• [Information shown]
START
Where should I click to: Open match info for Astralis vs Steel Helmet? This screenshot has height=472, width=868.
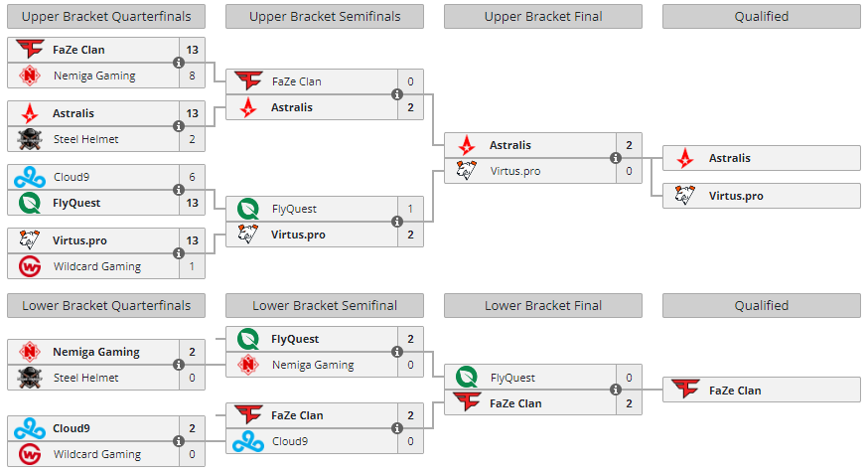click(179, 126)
END
START
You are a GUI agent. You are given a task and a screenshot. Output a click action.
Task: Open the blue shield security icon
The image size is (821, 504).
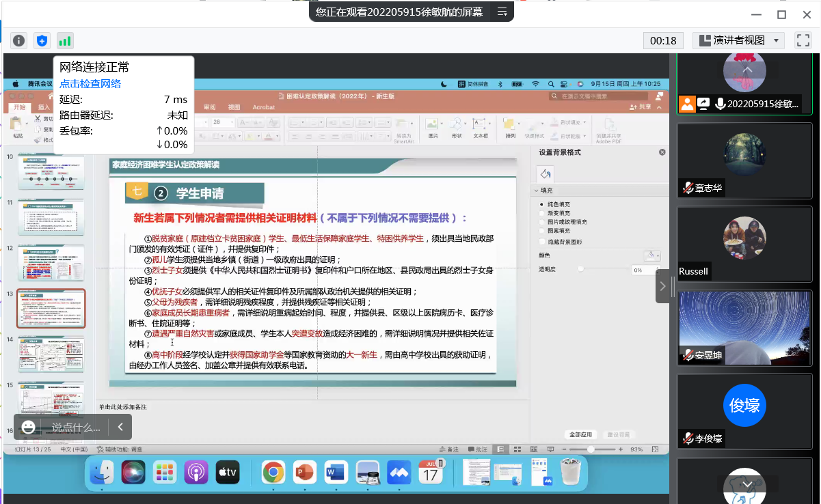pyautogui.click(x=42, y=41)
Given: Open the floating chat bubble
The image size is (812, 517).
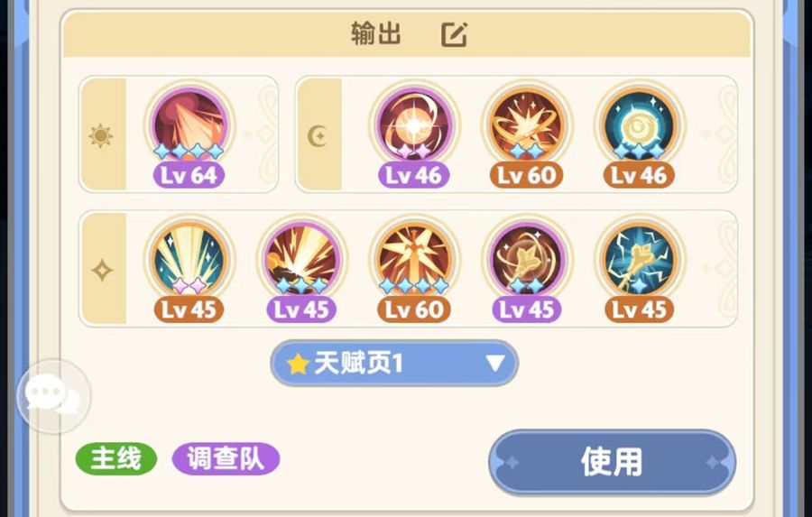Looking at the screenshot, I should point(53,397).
END
• [Required work] Quote the lines between the one holding "You are a GUI" and the one holding "Looking at the", inclusive, and omit the pictures.

• [The solution]
You are a GUI agent. You are given a task and a screenshot. Output a click action.
Task: Open the blue shield security icon
The image size is (821, 504).
pyautogui.click(x=42, y=41)
Given: Open the floating chat bubble
The image size is (812, 517).
Looking at the screenshot, I should point(53,397).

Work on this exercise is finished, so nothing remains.